-- Source material start --

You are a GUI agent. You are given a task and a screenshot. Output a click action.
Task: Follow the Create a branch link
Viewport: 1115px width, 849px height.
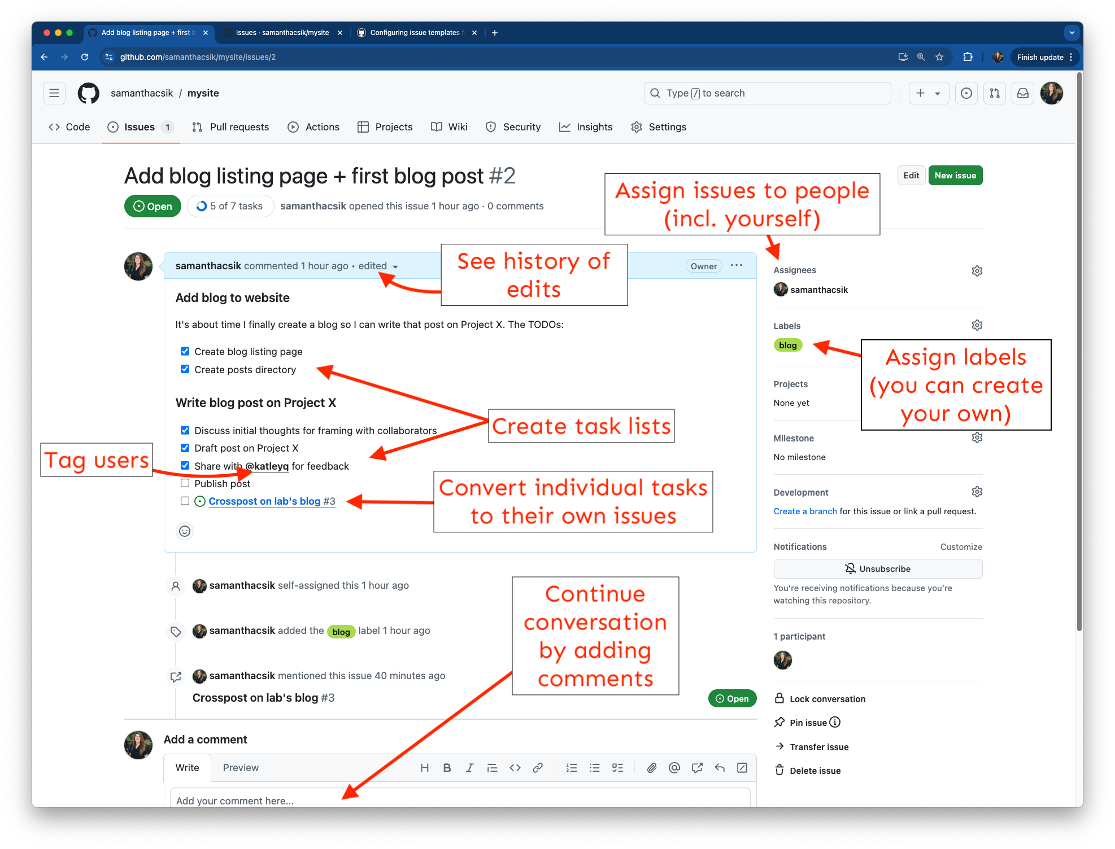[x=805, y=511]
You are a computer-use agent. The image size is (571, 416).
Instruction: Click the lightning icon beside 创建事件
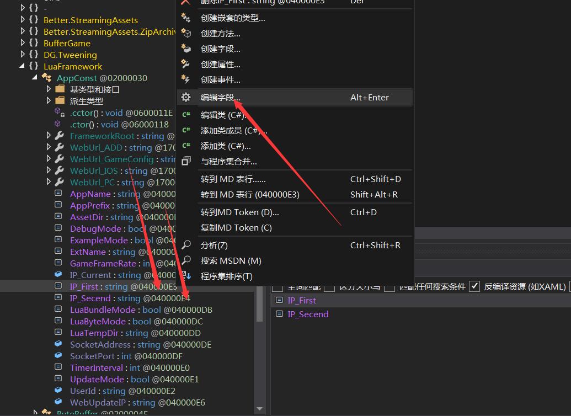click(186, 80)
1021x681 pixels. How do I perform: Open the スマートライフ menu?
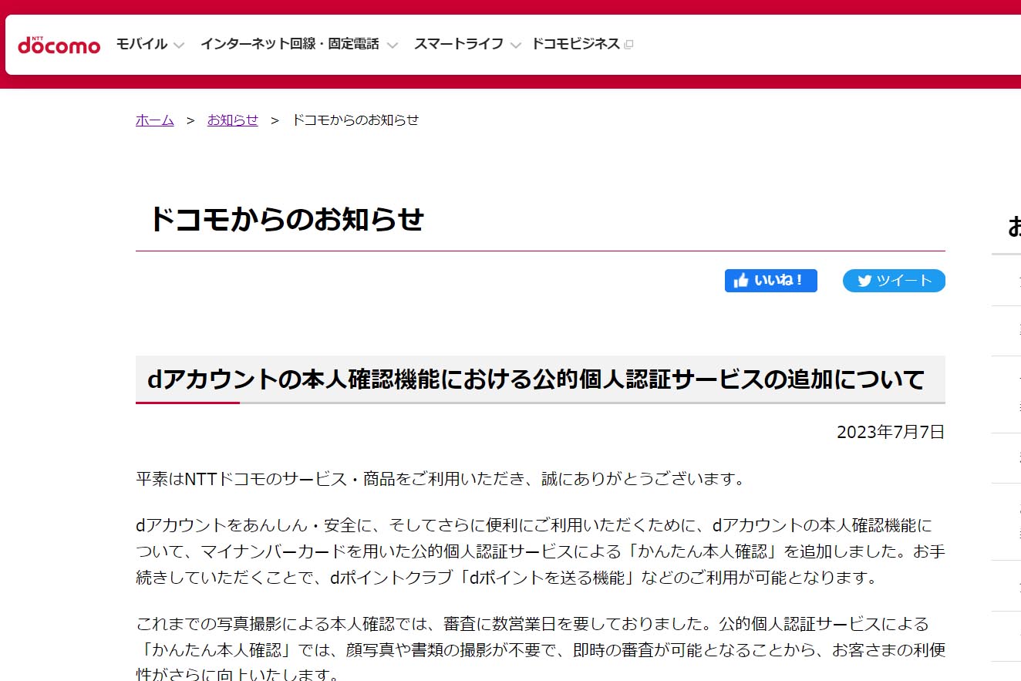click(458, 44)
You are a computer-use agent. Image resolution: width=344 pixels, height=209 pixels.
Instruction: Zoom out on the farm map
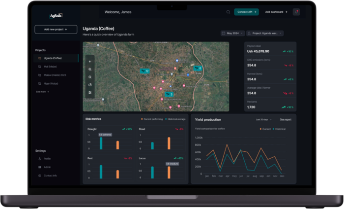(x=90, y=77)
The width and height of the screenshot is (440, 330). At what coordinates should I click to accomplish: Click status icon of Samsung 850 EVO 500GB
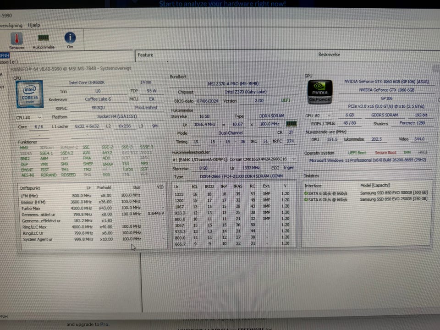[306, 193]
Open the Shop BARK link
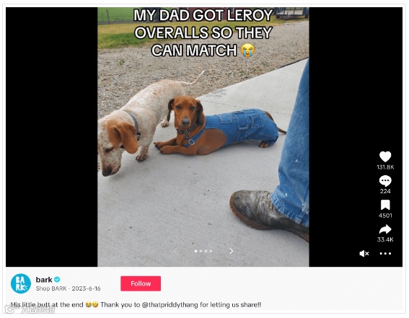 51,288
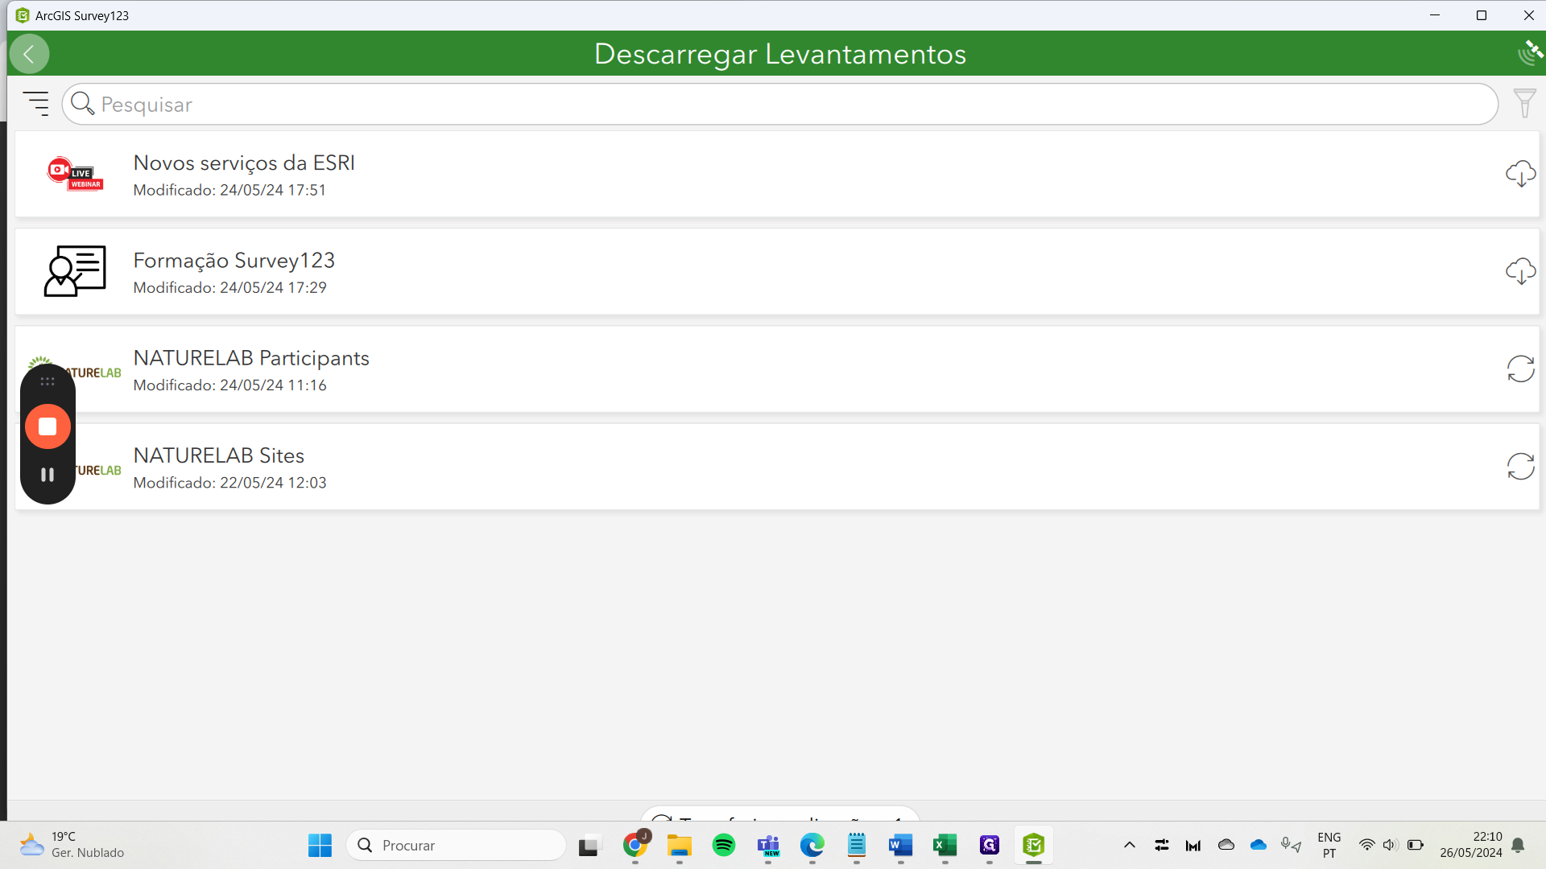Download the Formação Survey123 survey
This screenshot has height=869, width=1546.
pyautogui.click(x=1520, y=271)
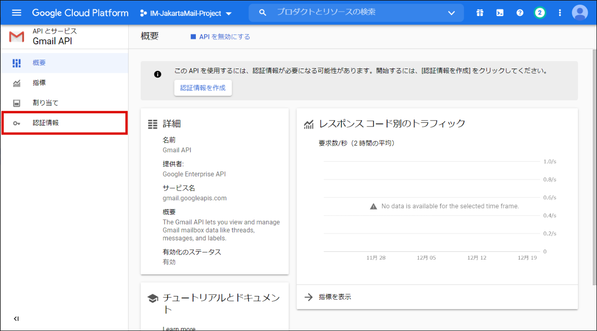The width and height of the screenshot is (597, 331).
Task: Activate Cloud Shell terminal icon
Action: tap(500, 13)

-- Source material end --

__Requirement__: Copy all of the entries above word for word, leaving out the pictures.

__Full response__:
You are a GUI agent. You are given a task and a screenshot. Output a click action.
Task: Follow the Create a branch link
Viewport: 1115px width, 849px height.
[x=805, y=511]
You are a computer-use agent. The image size is (571, 416).
Instruction: Click the lightning icon beside 创建事件
click(186, 80)
1021x681 pixels. How do I perform: Open the スマートライフ menu?
click(458, 44)
You are a computer-use agent. Image resolution: width=344 pixels, height=209 pixels.
Instruction: Zoom out on the farm map
(x=90, y=77)
The width and height of the screenshot is (440, 330). At what coordinates should I click to accomplish: Click status icon of Samsung 850 EVO 500GB
[306, 193]
Open the Shop BARK link
 51,288
Download the Formação Survey123 survey
This screenshot has height=869, width=1546.
pyautogui.click(x=1520, y=271)
The width and height of the screenshot is (597, 331).
Task: Activate Cloud Shell terminal icon
Action: tap(500, 13)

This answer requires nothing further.